Birleşmiş Milletler’e (BM) ait tedarik verilerinin paylaşıldığı raporda, BM’nin dolaylı yoldan Şam rejimine para aktardığı ortaya çıktı. Raporda, 17 BM kuruluşunun bölgedeki işlemlerini sürdürürken Esed rejimine yakın şirketlerle çalışarak rejime yüz milyonlarca dolar kazandırdığı belirtilirken, en büyük harcamayı Dünya Gıda Programı’nın yaptığı bilgisi verildi.
Açıklanan rapora göre BM ve kurumları adına çalışanlar için 2014’ten bu yana Four Seasons Şam oteline 82,6 milyon dolar ödeme gerçekleştirildi. ABD’nin yaptırımları sonucu Kanada merkezli oteller zinciri Four Seasons ile bir bağı kalmasa da aynı ismi kullanmaya devam eden otelin en büyük hissedarının, Esed’in sırdaşı olarak bilinen Samer Foz’a ait olduğu bildirildi. 2016 yılında Esed’in, satın alma sözleşmeleri yoluyla BM tarafından nasıl finanse edildiği ortaya çıktığında BM Genel Sekreteri Sözcüsü, kurum personelinin güvenliği dolayısıyla çok fazla seçenekleri olmadığını dile getirmiş ve üstü kapalı bir biçimde harcamaların haklı olduğunu söylemişti. Ancak zaman içerisinde Esed güçleri çevre bölgelerde kontrolü sağlamasına rağmen BM personelinin yerinin değişmemesi, bu iddiayı boşa çıkardı.
BM’ye bağlı kurumlar, otelin yanı sıra Esed’e yakınlığıyla tanınan güvenlik şirketlerini de kullandı. Rejimle bağlantısından dolayı Avrupa Birliği’nin yaptırım listesinde bulunan Haşim Enver el-Akkad’ın 2015’te kurduğu ProGuard güvenlik şirketinden 4,1 milyon doların üzerinde hizmet satın alındı. Raporda, başka bir güvenlik şirketi olan Shorouk ile de 6,3 milyon dolarlık güvenlik sözleşmesi yapıldığı belirtildi. Söz konusu şirketin yönetim kurulunda rejime bağlı emekli generallerin bulunduğu ve şirketin, Beşşar Esed’in kardeşi Mahir Esed’le yakın ilişkisi olduğu biliniyor.
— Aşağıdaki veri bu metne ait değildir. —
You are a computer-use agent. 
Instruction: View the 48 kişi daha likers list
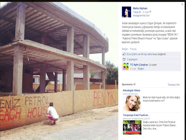pos(146,54)
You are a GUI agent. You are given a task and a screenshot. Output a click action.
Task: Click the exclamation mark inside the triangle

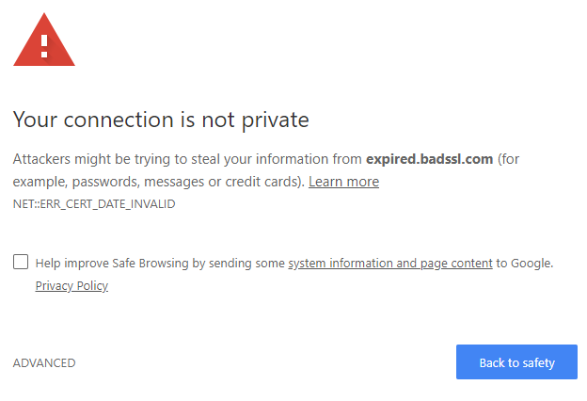[x=43, y=42]
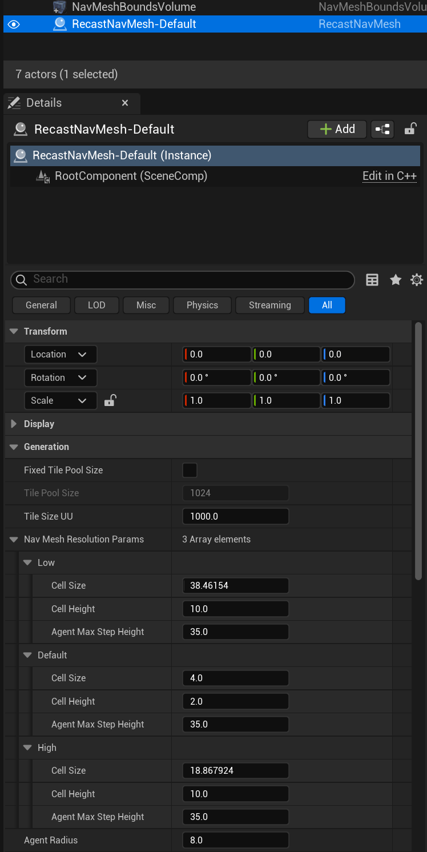This screenshot has width=427, height=852.
Task: Click the RootComponent scene component icon
Action: pos(43,176)
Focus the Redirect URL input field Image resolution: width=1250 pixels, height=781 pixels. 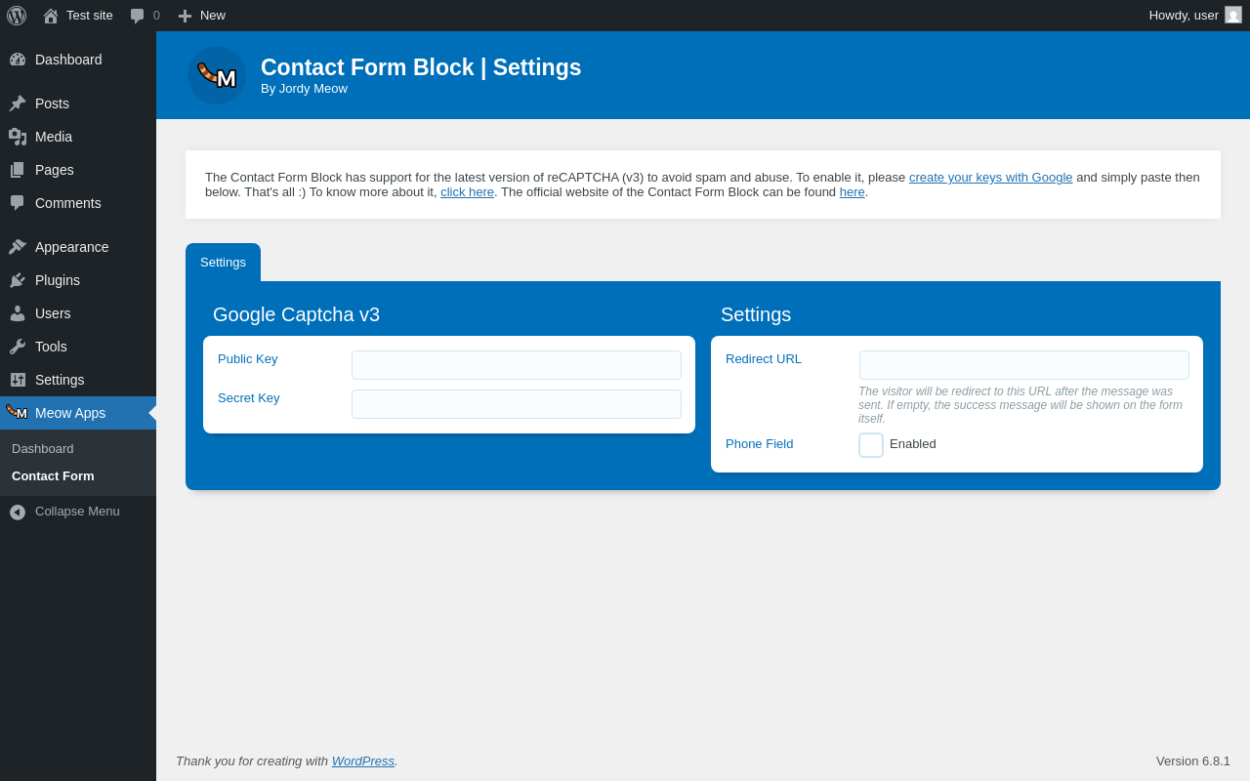pos(1024,365)
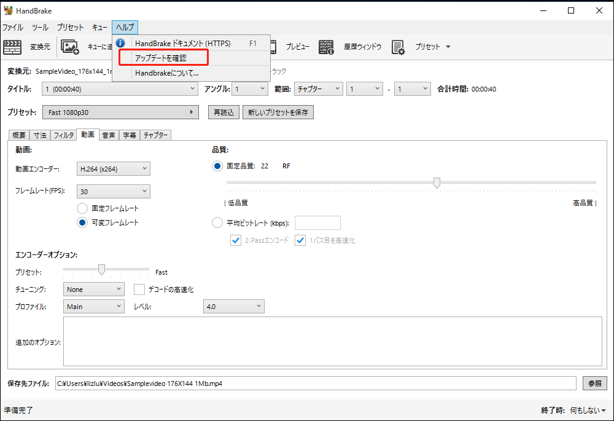The width and height of the screenshot is (614, 421).
Task: Click the HandBrake pineapple logo in titlebar
Action: tap(9, 10)

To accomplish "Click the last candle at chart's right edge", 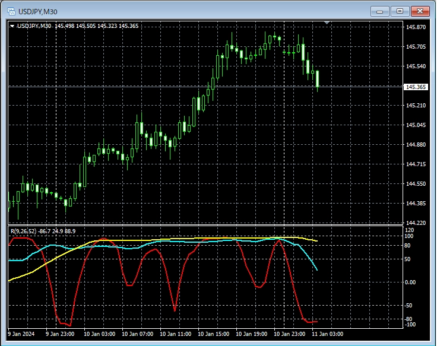I will (x=318, y=80).
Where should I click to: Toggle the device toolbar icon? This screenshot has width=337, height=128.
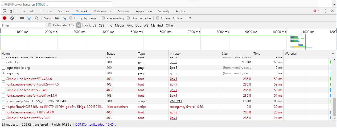click(x=12, y=11)
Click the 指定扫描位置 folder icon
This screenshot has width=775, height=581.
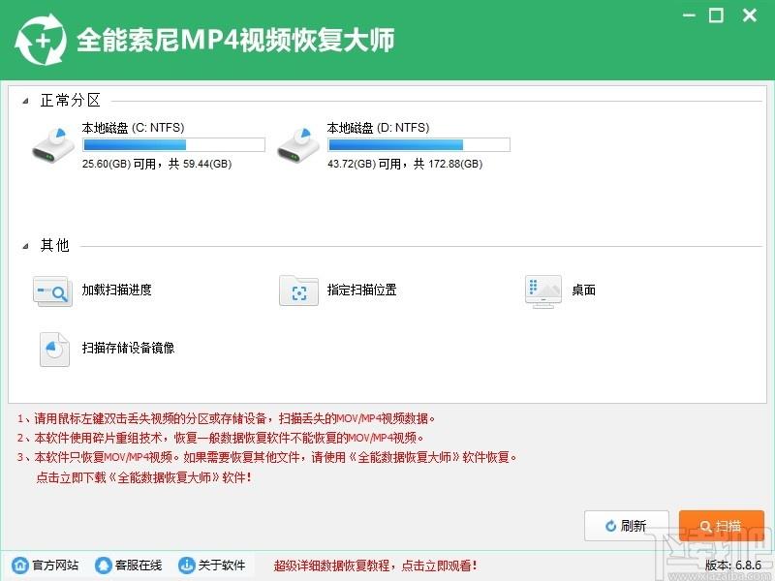pos(298,291)
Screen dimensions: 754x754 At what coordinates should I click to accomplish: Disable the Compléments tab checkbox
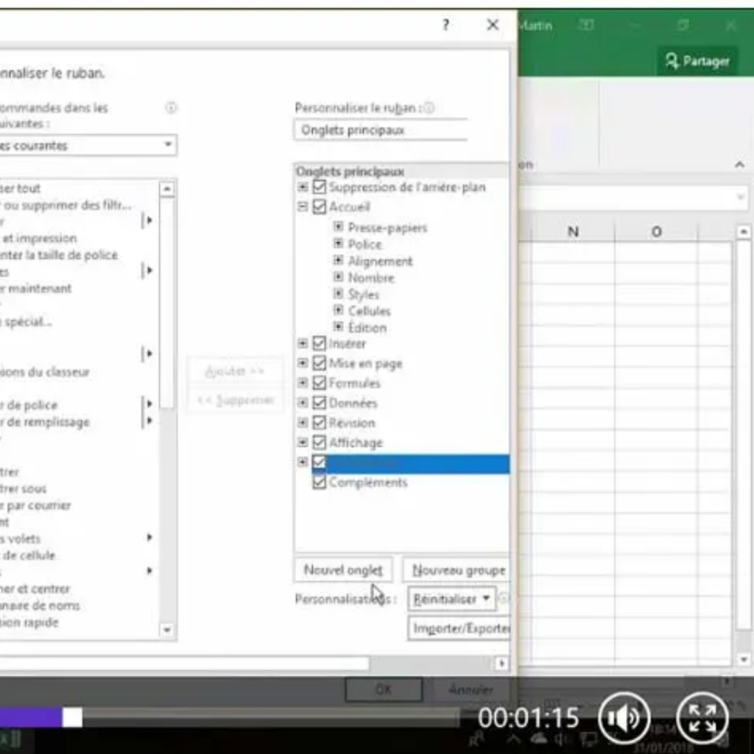click(x=319, y=482)
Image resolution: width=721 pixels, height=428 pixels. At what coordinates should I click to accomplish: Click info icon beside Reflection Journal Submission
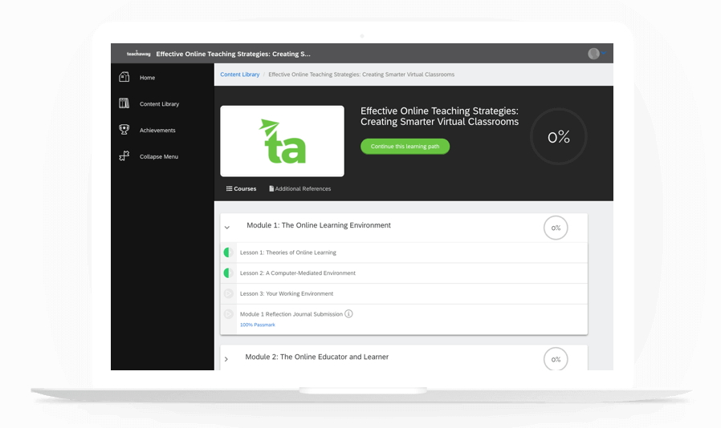coord(348,313)
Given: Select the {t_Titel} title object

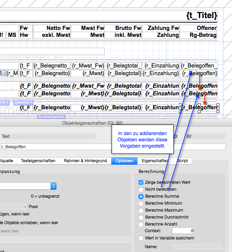Looking at the screenshot, I should click(202, 15).
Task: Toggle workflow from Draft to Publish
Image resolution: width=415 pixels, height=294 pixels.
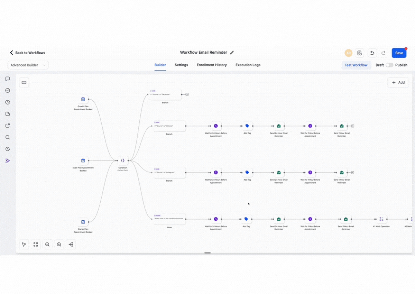Action: click(389, 65)
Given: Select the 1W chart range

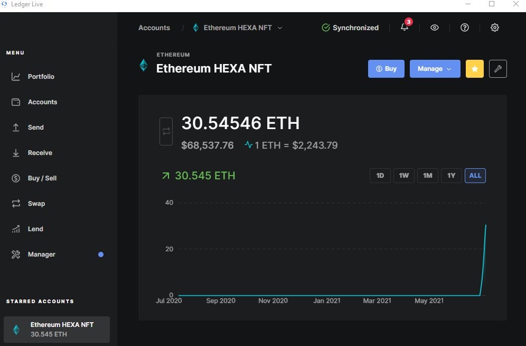Looking at the screenshot, I should coord(404,176).
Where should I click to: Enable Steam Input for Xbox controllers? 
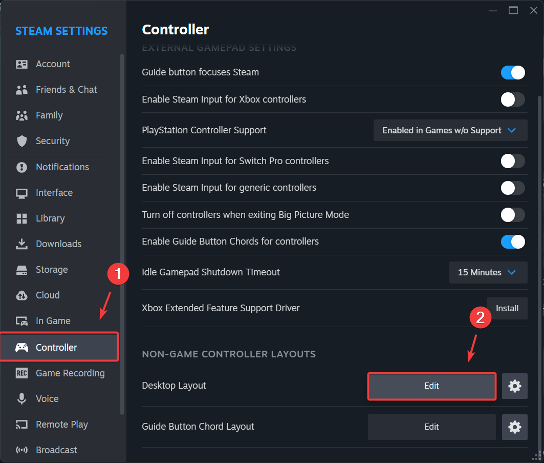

Raporda yer alan bilgiler kadar eksik kısımlar da dikkat çekiyor. BM’nin çocuklardan sorumlu kurumu UNICEF, geçen yıl Suriye’de 15 milyon dolar tutarında satın aldığı mal ve hizmetin tedarikçilerinin isimlerini gizli tutmayı tercih etti. Operasyonel Analiz ve Araştırma Merkezi’nin (COAR) Suriye Baş Analisti Ian Larson, tedarikçilerin isimlerinin paylaşılmamasının anlaşılır bir tarafının olmadığını ifade ederken, bu durumun hesap verilebilirliğin önünde engel olduğunu dile getirdi. BM’nin zor şartlar altında çalıştığını kabul eden Larson, yine de daha fazla şeffaflığın mümkün olduğunun altını çizdi.